Introduction
Fraud prevention is not just a technical issue—it’s a business priority. Telecom operators lose billions of dollars every year to fraudulent activities like Simbox bypass, CLI spoofing, Wangiri scams, and SMS fraud. To mitigate these risks, operators must go beyond basic monitoring and embrace a proactive approach powered by real-time Key Performance Indicators (KPIs). These Fraud KPIs serve as early warning signs, helping teams detect anomalies, understand fraud patterns, and respond quickly.
We’ll explore the essential KPIs every telecom operator should track to combat fraud effectively—and how Synaptique’s S-ONE FRAUD solution delivers these insights with precision.
What Fraud KPIs Should Telecom Operators Monitor?
1. Abnormal Traffic Volume per Route or Destination
Why it matters: Sudden spikes or drops in traffic—especially on international routes—often signal fraudulent behavior such as SIM box fraud or A2P bypass. S-ONE FRAUD advantage: Real-time dashboards flag unusual traffic volume changes, enabling fast detection and investigation.

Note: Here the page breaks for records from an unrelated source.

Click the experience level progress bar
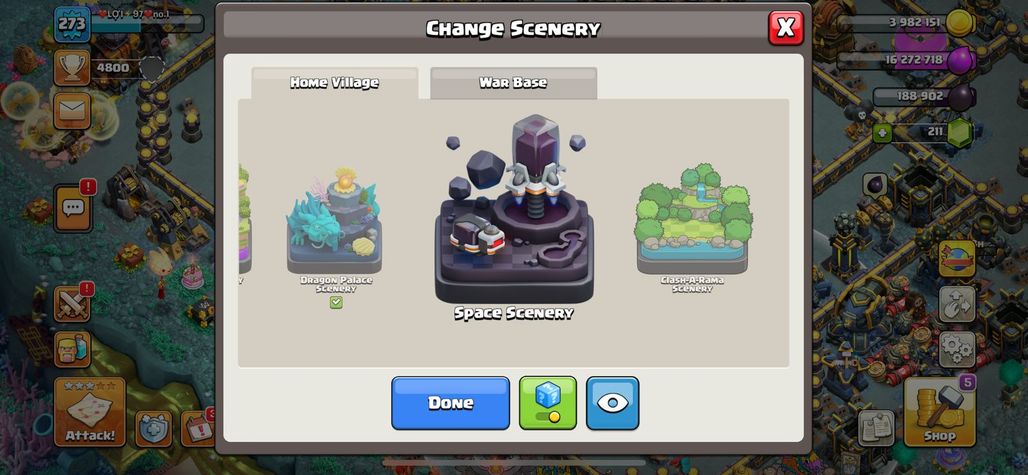This screenshot has height=475, width=1028. click(x=147, y=24)
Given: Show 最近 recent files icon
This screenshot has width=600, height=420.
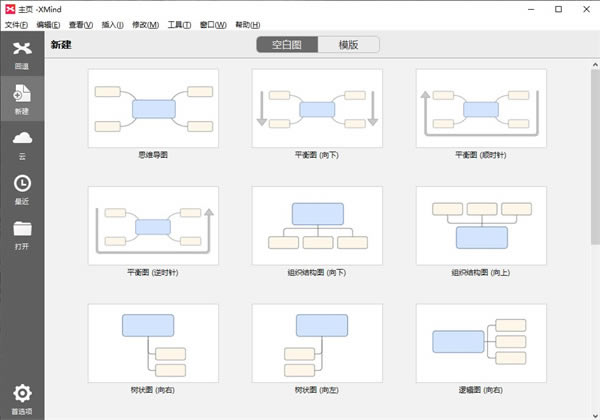Looking at the screenshot, I should 21,185.
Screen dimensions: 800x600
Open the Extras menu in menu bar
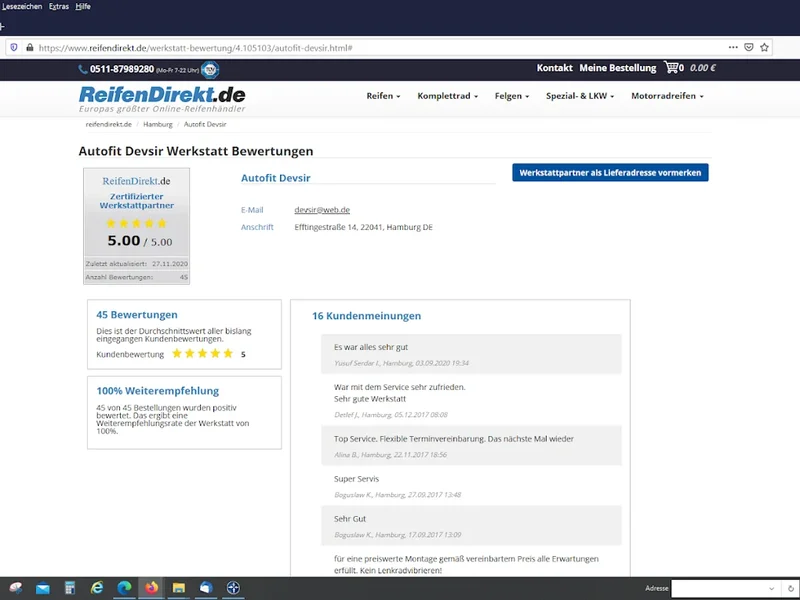coord(60,6)
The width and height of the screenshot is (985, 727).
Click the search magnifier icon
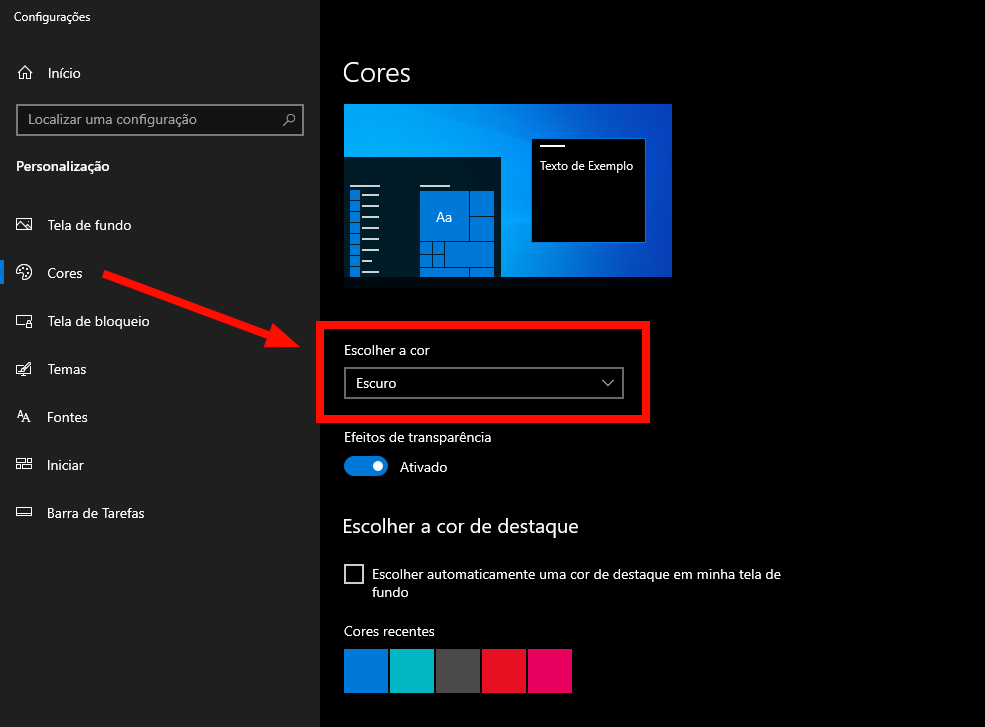pos(289,120)
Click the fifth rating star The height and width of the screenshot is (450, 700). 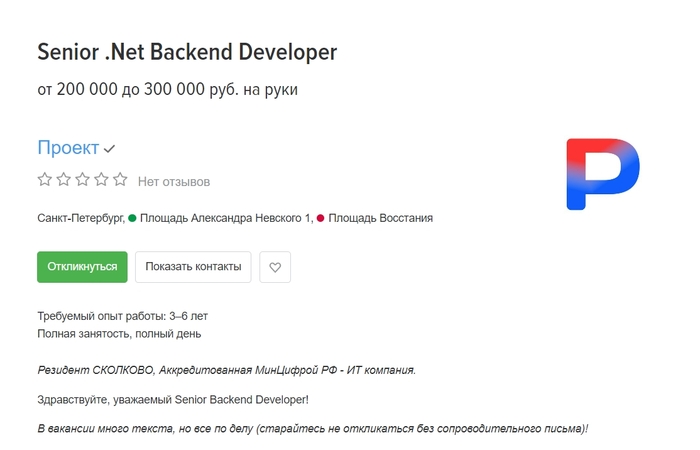pos(120,181)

2. Short-Duration Calls (e.g., less than 3 seconds)
Why it matters: High volumes of short-duration calls are classic indicators of Wangiri fraud or SIM box testing activity. S-ONE FRAUD advantage: The system monitors call durations continuously and alerts teams to irregular surges, filtered by country or destination prefix.
3. Invalid or Repeated CLI Usage
Why it matters: Repetition or spoofing of caller line identity (CLI) often signals CLI manipulation, a tactic used to hide call origins or bypass billing. S-ONE FRAUD advantage: By validating CLI consistency and detecting repeated patterns, the platform can flag spoofed or suspicious traffic in real time.
4. Success Rate by Call Type
Why it matters: A drop in call completion rates for certain routes or operators may indicate intentional call drops or filtering by SIM boxes. S-ONE FRAUD advantage: Monitors and compares success rates across destinations, helping isolate underperforming routes or fraud-affected destinations.
5. Traffic Pattern Anomalies
Why it matters: Unusual usage profiles—such as calls made in fixed time intervals or with identical durations—can be evidence of fraud. S-ONE FRAUD advantage: Uses machine learning to detect repeated patterns that defy normal user behavior.
6. Ratio of On-Net vs. Off-Net Calls
Why it matters: An imbalanced ratio can suggest SIM boxes using only on-net traffic to avoid detection. S-ONE FRAUD advantage: Tracks voice and SMS traffic across networks and compares behavior to operator benchmarks.
7. SIM Card Behavior Monitoring
Why it matters: Fraudulent SIM cards often switch IMEIs, never receive calls, or only send international traffic. S-ONE FRAUD advantage: Identifies silent SIMs, high churn rates, and other red flags from SIM behavior analytics.
8. Revenue Loss Estimation
Why it matters: Understanding how much revenue is at risk helps prioritize actions and report impact. S-ONE FRAUD advantage: Estimates loss by correlating suspicious traffic with interconnect rates and normal trends.
S-ONE FRAUD: A Smarter Way to Monitor Fraud KPIs
S-ONE FRAUD by Synaptique is built to empower fraud management teams with rich, actionable insights. Whether you’re a regulator or operator, the solution allows you to:
- Customize fraud dashboards by fraud type and severity
- Monitor KPIs in real time or on a scheduled basis
- Receive automated alerts for any deviation from fraud baselines
- Visualize trends through maps, graphs, and detailed reports
Let’s talk. Book a quick session with our team to discuss your current fraud challenges and see how S-ONE FRAUD can help you detect, analyze, and stop fraud with real-time data and smart alerts.
Book a call now to discover how data can power your fraud prevention strategy.
Final Thoughts
Fraud in telecom is evolving rapidly—but so are the tools to fight it. Monitoring the right KPIs is key to identifying fraud early and reducing financial losses. Synaptique’s S-ONE FRAUD solution not only helps you stay ahead of fraudsters but also provides the intelligence to make data-driven decisions.